What needs to be done:
Convert the records below into a JSON list of strings, one string per line, leaving out blank lines.
....
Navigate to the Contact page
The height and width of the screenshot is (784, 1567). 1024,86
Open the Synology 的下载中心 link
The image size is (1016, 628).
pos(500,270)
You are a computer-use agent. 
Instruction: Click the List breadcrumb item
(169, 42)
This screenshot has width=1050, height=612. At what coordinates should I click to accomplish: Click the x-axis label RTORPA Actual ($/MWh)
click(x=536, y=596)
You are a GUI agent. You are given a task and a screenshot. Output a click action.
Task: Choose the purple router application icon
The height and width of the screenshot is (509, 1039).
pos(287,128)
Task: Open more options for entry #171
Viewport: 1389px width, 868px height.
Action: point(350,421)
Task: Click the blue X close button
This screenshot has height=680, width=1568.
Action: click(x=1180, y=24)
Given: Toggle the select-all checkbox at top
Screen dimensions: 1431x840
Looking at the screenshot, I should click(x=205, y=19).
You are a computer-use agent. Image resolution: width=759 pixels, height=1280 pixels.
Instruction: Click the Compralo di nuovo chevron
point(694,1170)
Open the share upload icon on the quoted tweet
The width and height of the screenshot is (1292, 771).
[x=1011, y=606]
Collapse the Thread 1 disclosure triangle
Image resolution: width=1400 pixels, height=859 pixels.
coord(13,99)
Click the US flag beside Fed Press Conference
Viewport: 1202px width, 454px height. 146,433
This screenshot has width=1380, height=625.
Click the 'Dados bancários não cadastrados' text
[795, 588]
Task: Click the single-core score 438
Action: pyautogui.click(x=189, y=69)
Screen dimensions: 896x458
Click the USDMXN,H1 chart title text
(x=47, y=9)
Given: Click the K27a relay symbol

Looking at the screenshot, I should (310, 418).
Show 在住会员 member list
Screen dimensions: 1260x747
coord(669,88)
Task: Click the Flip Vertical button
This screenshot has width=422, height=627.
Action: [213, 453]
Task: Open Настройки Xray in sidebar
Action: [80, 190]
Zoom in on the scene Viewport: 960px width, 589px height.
....
Reply to the task:
[
  "Navigate to the Contact page",
  "The height and width of the screenshot is (784, 1567). 1024,86",
  "Open the Synology 的下载中心 link",
  "The image size is (1016, 628).",
  "pos(500,270)",
  "You are a computer-use agent. ",
  "Instruction: Click the List breadcrumb item",
  "(169, 42)",
  "This screenshot has width=1050, height=612. At what coordinates should I click to accomplish: Click the x-axis label RTORPA Actual ($/MWh)",
  "click(x=536, y=596)",
  "You are a GUI agent. You are given a task and a screenshot. Output a click action.",
  "Task: Choose the purple router application icon",
  "The height and width of the screenshot is (509, 1039).",
  "pos(287,128)",
  "Task: Open more options for entry #171",
  "Viewport: 1389px width, 868px height.",
  "Action: point(350,421)",
  "Task: Click the blue X close button",
  "This screenshot has height=680, width=1568.",
  "Action: click(x=1180, y=24)",
  "Given: Toggle the select-all checkbox at top",
  "Screen dimensions: 1431x840",
  "Looking at the screenshot, I should click(x=205, y=19).",
  "You are a computer-use agent. Image resolution: width=759 pixels, height=1280 pixels.",
  "Instruction: Click the Compralo di nuovo chevron",
  "point(694,1170)",
  "Open the share upload icon on the quoted tweet",
  "The width and height of the screenshot is (1292, 771).",
  "[x=1011, y=606]",
  "Collapse the Thread 1 disclosure triangle",
  "Image resolution: width=1400 pixels, height=859 pixels.",
  "coord(13,99)",
  "Click the US flag beside Fed Press Conference",
  "Viewport: 1202px width, 454px height. 146,433",
  "This screenshot has width=1380, height=625.",
  "Click the 'Dados bancários não cadastrados' text",
  "[795, 588]",
  "Task: Click the single-core score 438",
  "Action: pyautogui.click(x=189, y=69)",
  "Screen dimensions: 896x458",
  "Click the USDMXN,H1 chart title text",
  "(x=47, y=9)",
  "Given: Click the K27a relay symbol",
  "Looking at the screenshot, I should (310, 418).",
  "Show 在住会员 member list",
  "Screen dimensions: 1260x747",
  "coord(669,88)",
  "Task: Click the Flip Vertical button",
  "This screenshot has width=422, height=627.",
  "Action: [213, 453]",
  "Task: Open Настройки Xray in sidebar",
  "Action: [80, 190]",
  "Zoom in on the scene Viewport: 960px width, 589px height."
]